Si bien el plazo para la instalación de casilleros que servirán para que los clientes y empleados dejen sus celulares mientras están dentro del banco vence en abril, las entidades prefirieron comenzar por una medida para la que tienen tiempo hasta el 30 de junio, pero que es la más sencilla de implementar: colocar mamparas frente a las cajas para brindarles más privacidad a los clientes que tienen que hacer transacciones por altas sumas de dinero.

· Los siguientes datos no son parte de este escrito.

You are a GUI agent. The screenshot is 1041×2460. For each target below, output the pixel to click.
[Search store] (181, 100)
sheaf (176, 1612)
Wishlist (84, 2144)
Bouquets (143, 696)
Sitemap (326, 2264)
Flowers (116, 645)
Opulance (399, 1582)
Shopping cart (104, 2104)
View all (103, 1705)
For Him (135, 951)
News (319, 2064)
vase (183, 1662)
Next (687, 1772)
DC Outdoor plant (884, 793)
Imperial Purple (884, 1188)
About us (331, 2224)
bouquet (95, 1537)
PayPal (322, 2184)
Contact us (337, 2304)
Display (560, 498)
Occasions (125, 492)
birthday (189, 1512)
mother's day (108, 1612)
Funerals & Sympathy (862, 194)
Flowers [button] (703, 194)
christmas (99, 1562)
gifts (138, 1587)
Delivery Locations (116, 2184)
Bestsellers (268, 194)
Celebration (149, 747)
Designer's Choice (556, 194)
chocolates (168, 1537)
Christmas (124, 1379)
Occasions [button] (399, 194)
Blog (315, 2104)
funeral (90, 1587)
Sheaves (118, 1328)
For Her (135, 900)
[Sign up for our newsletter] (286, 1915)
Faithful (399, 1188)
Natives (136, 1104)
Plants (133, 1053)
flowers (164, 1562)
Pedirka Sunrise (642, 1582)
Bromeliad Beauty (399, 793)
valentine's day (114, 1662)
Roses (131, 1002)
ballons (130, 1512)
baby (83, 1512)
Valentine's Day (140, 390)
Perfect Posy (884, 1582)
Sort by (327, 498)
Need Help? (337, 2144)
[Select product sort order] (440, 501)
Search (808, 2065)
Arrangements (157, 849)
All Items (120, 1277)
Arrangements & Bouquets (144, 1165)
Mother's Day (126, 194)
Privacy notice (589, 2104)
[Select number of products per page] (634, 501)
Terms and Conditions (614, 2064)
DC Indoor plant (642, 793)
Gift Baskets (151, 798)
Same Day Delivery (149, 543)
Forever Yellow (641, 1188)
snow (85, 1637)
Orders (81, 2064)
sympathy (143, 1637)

Son seis los bancos de la ciudad que ya cuentan con los paneles destinados a ampliar las comodidades de sus clientes cuando efectúan los trámites y, de paso, obstaculizar la visual de los potenciales delincuentes que están a la expectativa para robarles el efectivo una vez que salen a la calle y ya no cuentan con el amparo del banco y sus custodios. A diferencia de la futura obligación de dejar los celulares para entrar en el banco, cuyo anuncio generó rechazos entre muchos clientes, la medida de las mamparas fue vista con buenos ojos por dar mayor seguridad sin generar molestias. Sin embargo, los afectados en este caso parecen ser los empleados de las cajas, ya que tanto en bancos locales como en la capital nacional afloraron quejas por la situación de encierro y aislamiento en la que transcurre su jornada laboral.

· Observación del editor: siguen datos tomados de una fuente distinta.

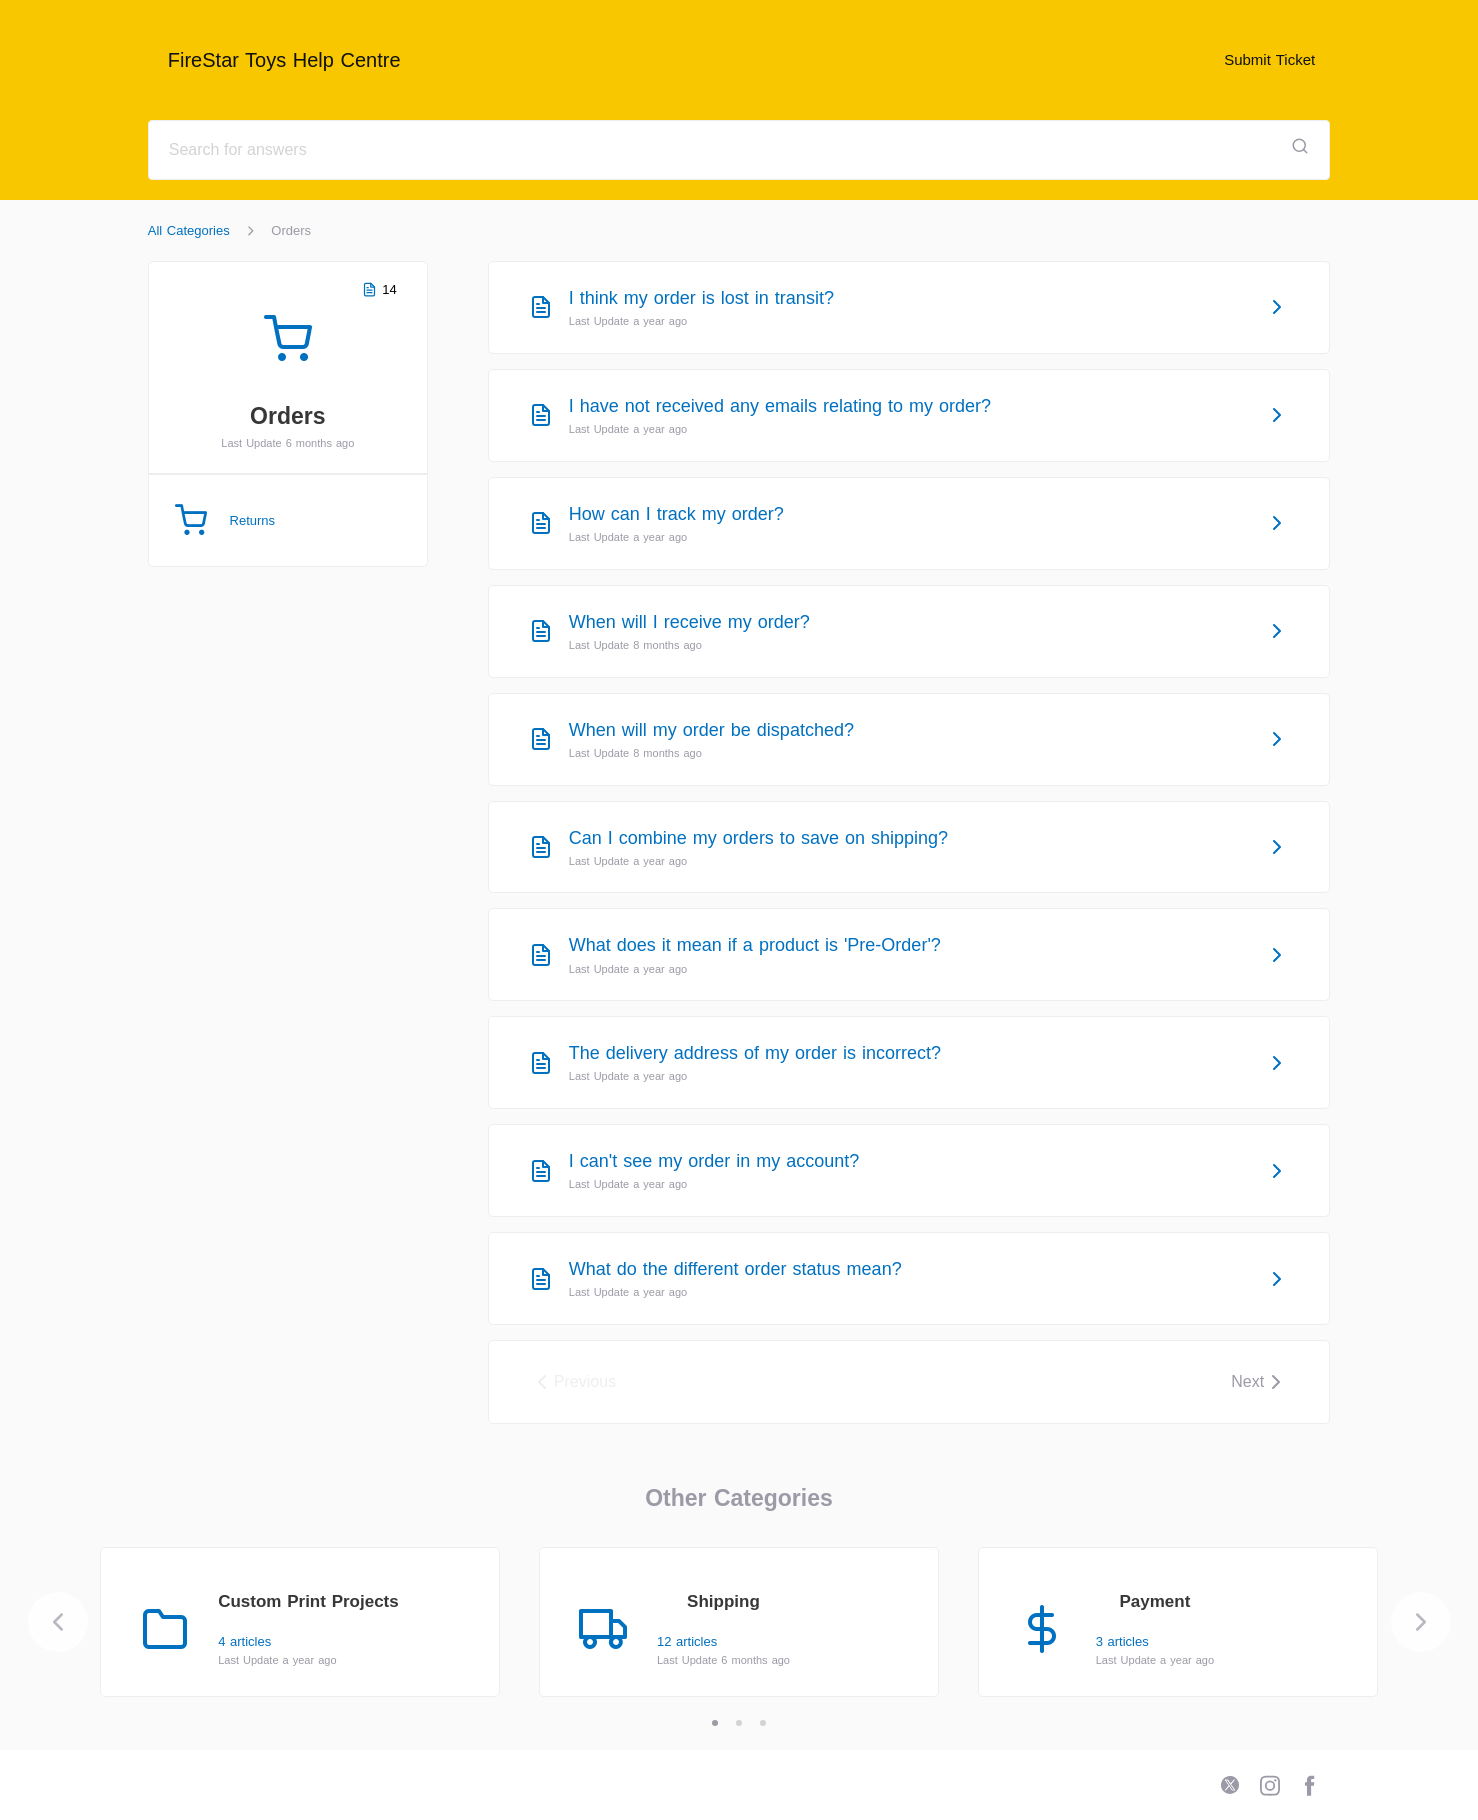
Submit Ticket (1269, 59)
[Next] (1421, 1622)
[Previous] (58, 1622)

Las sucursales puntanas de los bancos Columbia, Santander Río, Hipotecario y Standard Bank anticiparon las exigencias que el Banco Central anunció en enero e instalaron las mamparas durante el último mes de 2010. A su vez, en el Supervielle y el Galicia la medida fue implementada hace dos semanas, y otros bancos como el Francés y el Macro, informaron que los paneles llegarán en los próximos días para sumarse a la movida nacional. El Banco Nación, en cambio, no tiene novedades de su casa central sobre la fecha en la que concretará las medidas exigidas por las autoridades del BCRA.
Desde uno de los bancos ubicados en la peatonal de San Luis, en el que la medida fue implementada en diciembre, contaron que, para los empleados de las cajas, la colocación de los paneles no fue una buena noticia. “Lo de los celulares no es visto como un problema, es algo que molestará más a los clientes, pero lo de las mamparas generó descontento porque los cajeros no quedarán bien en el aspecto psicológico después de estar diez horas mirando una pared blanca”, explicó uno de los empleados a El Diario. Y agregó que trabajar entre los paneles es “como estar todo el día en una caja de zapatos”.

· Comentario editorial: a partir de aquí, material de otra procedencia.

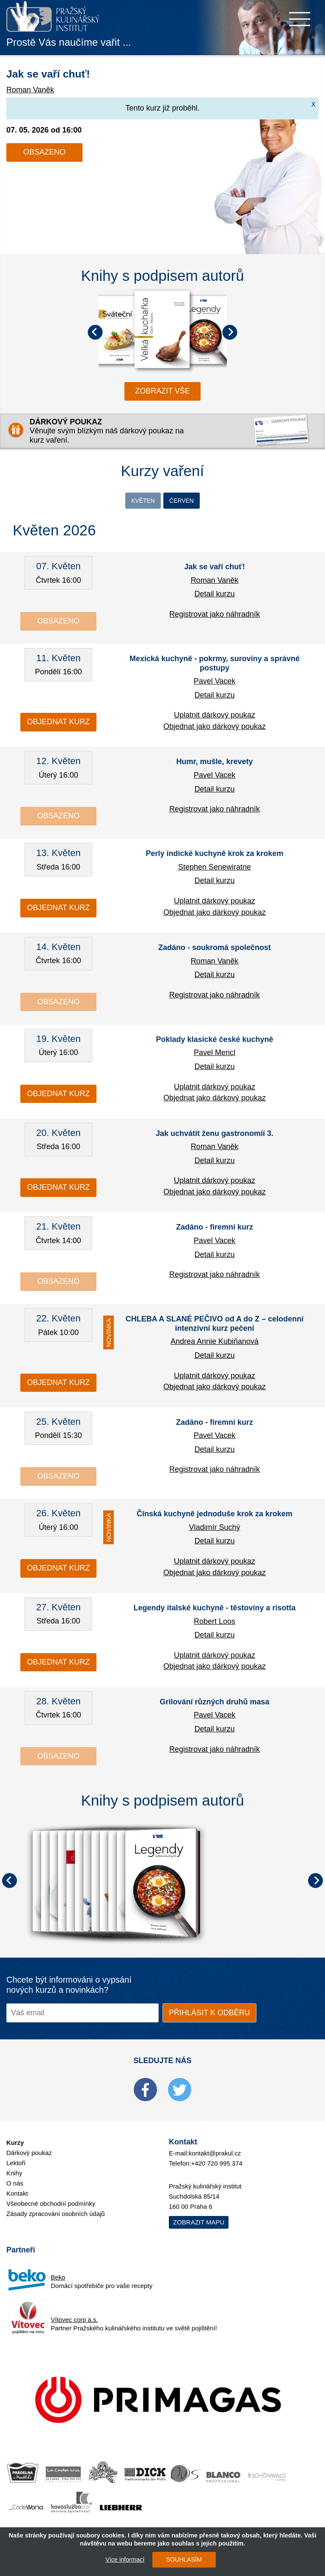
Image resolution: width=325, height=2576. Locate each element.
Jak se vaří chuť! (65, 72)
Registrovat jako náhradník (214, 616)
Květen (139, 501)
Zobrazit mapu (198, 2224)
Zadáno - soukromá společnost (214, 949)
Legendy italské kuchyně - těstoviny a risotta (214, 1610)
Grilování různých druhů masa (214, 1704)
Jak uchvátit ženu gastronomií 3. (214, 1135)
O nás (14, 2185)
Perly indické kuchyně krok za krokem (214, 855)
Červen (185, 501)
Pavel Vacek (215, 683)
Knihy (14, 2175)
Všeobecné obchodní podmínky (50, 2205)
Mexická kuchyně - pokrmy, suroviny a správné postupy (214, 665)
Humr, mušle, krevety (214, 763)
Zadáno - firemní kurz (214, 1229)
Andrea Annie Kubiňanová (215, 1343)
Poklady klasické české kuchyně (214, 1041)
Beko (58, 2279)
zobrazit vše (162, 391)
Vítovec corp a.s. (74, 2321)
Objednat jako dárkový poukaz (214, 728)
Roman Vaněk (30, 90)
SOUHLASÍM (180, 2559)
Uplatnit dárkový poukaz (214, 717)
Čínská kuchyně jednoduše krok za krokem (214, 1516)
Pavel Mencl (214, 1054)
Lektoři (15, 2165)
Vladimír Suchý (214, 1529)
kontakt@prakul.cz (215, 2155)
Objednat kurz (58, 724)
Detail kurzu (214, 596)
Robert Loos (214, 1623)
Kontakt (17, 2195)
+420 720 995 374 (216, 2165)
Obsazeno (44, 152)
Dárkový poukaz (29, 2154)
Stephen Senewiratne (214, 869)
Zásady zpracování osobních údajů (55, 2215)
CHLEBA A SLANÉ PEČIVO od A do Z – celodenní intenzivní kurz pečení (215, 1326)
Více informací (120, 2559)
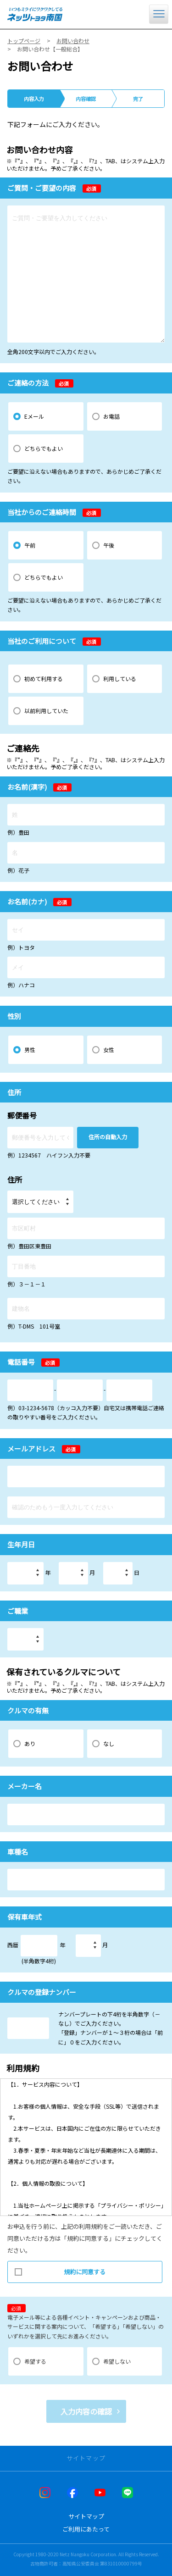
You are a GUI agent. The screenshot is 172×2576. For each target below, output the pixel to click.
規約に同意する (60, 2269)
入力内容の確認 (86, 2411)
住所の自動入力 (108, 1137)
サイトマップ (86, 2516)
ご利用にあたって (86, 2529)
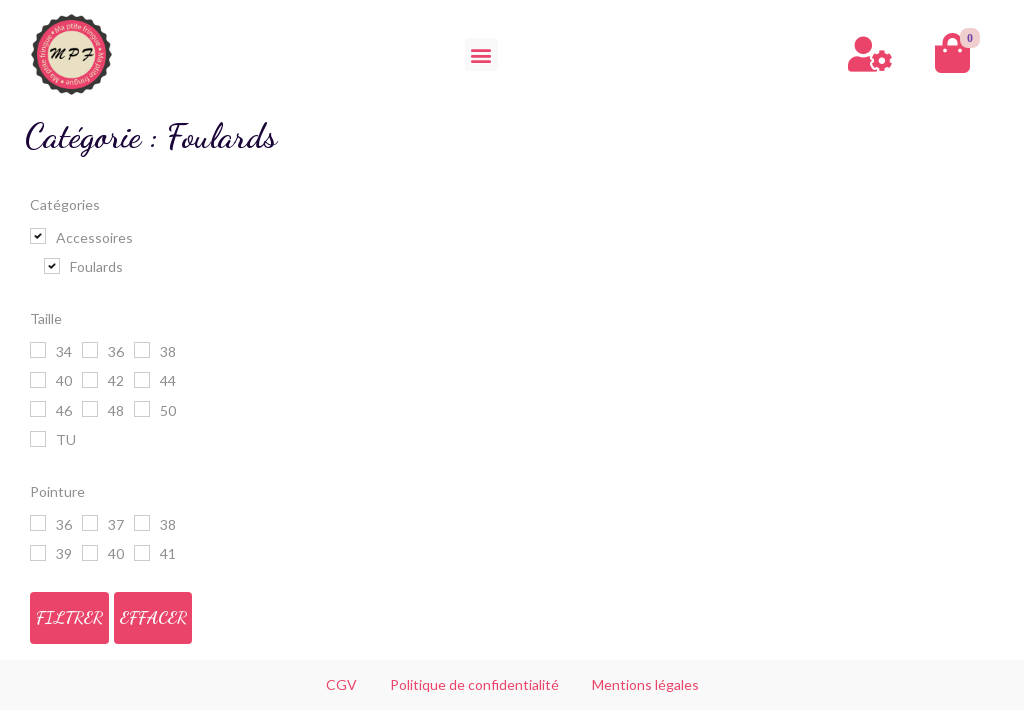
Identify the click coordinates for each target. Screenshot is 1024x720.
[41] (142, 553)
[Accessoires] (38, 236)
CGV (341, 684)
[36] (90, 350)
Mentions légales (645, 684)
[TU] (38, 439)
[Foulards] (52, 266)
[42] (90, 380)
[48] (90, 409)
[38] (142, 350)
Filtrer (69, 617)
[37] (90, 523)
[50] (142, 409)
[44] (142, 380)
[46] (38, 409)
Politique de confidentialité (474, 684)
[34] (38, 350)
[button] (481, 54)
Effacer (153, 617)
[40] (38, 380)
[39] (38, 553)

La cajera de una entidad cercana, explicó que la medida tiene “sus pro y sus contras”, tanto para el bienestar de los empleados como para la seguridad del banco. “Lo bueno es que te dedicás sólo al cliente que estás atendiendo y no estás pendiente del resto, que casi siempre está ansioso por llegar al lugar en el que lo atienden. Además queda claro que el cliente tiene más privacidad”, contó la mujer, quien agregó que, por otro lado, trabajar con los paneles enfrente te aísla de tus compañeros de trabajo. “Ahora te comunicás sólo con el teléfono interno, es bastante raro”, aseguró.